(DATA SHOWN begins)
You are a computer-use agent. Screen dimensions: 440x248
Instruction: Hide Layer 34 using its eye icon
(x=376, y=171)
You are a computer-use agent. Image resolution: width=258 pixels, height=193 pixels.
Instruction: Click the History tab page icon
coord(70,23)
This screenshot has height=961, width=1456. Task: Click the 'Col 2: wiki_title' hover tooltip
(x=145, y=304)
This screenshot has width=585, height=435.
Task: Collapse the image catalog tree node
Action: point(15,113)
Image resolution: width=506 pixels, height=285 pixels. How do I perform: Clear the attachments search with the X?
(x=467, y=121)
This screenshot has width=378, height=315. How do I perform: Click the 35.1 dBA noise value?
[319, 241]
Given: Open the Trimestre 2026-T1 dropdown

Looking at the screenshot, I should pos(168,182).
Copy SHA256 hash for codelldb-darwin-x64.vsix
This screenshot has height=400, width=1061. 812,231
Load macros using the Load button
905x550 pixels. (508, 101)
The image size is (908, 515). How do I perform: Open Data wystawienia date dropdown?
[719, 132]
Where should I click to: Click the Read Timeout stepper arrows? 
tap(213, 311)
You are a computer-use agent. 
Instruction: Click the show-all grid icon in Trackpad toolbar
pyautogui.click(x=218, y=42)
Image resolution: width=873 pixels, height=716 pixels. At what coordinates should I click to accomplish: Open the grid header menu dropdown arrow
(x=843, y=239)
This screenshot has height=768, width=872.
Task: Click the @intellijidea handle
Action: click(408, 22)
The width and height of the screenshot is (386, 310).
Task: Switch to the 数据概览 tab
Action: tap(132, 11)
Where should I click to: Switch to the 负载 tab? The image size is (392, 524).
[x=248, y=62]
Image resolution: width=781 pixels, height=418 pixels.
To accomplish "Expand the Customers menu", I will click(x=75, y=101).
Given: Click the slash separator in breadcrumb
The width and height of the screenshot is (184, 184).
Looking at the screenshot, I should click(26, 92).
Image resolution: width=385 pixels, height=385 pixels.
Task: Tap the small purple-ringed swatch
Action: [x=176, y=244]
(DATA SHOWN ends)
> **DIRECTIONS**
Look through the data above and report every line in which "agent" appears.

> **EXERCISE ANSWER**
You are a computer-use agent. Screen dimensions: 440x248
You are a computer-use agent. Image resolution: width=258 pixels, height=193 pixels.
You are a computer-use agent. 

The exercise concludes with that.